The verdict is in and green energy virtue in Virginia’s electricity market remains available in monthly increments. You do not need to be green twenty-four hours a day, seven days a week, tracking every change of demand.

That was the requirement demanded by Dominion Energy Virginia in its recent effort to block competitive service providers who are taking away customers who want 100% renewable power. In a 22-page opinion issued today (here), the State Corporation Commission rejected every Dominion assertion across the board. It said the two companies, Calpine Energy Solutions and Direct Energy Business, are operating within Virginia law. 

That result was predictable, but not guaranteed, after the SCC ordered Dominion to stop blocking those customers from leaving. Dominion had asserted its “24-7-365” standard for matching renewable energy to demand months ago, and then began to enforce it on its own, cutting off transfers to the two firms. The SCC stopped that first, and now has ruled on the underlying issue.

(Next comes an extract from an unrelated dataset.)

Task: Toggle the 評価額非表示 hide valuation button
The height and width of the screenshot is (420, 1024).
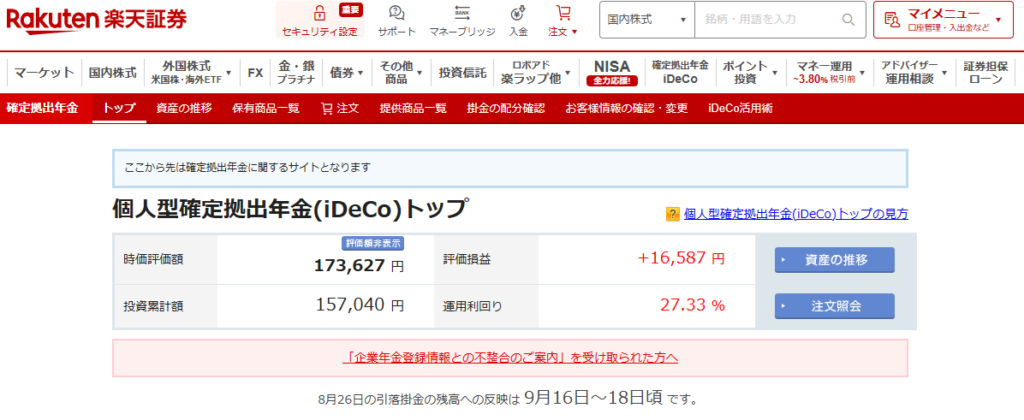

The short case ran up a massive record of paper and hearing transcripts, accomplishing little but aggravation and big lawyer bills. The competitive service providers (CSPs) can continue to recruit Dominion customers until the utility has its own 100% renewable option, and that application is pending. Virginia’s wild and crazy utility law says competition is only allowed if the utility doesn’t have its own approved tariff.

The monthly matching standard basically means on a month-to-month basis, the CSP is generating renewable power from its own plants or (more likely) buying it under contract from other generators in amounts equal to the demand from its customers. The case heard discussion of matching standards from daily or hourly up to annually, apparently considered valid in some locations.

The other major investor-owned utility, Appalachian Power Company in the western part of Virginia, now offers a 100% renewable product with a monthly matching standard. That was approved earlier this year, ending CSP recruitment in its territory. Dominion didn’t like the monthly standard in that case, arguing against it and offering another version of its “24-7-365” requirement.  The SCC shot that down, too.

As previously discussed, both APCO and Dominion in their renewable tariffs are mainly packaging and reselling their existing generation, much of it aging hydro power. As the 100% renewable customers get to seem more green, the rest of us are stuck losing our green virtue in a zero-sum game.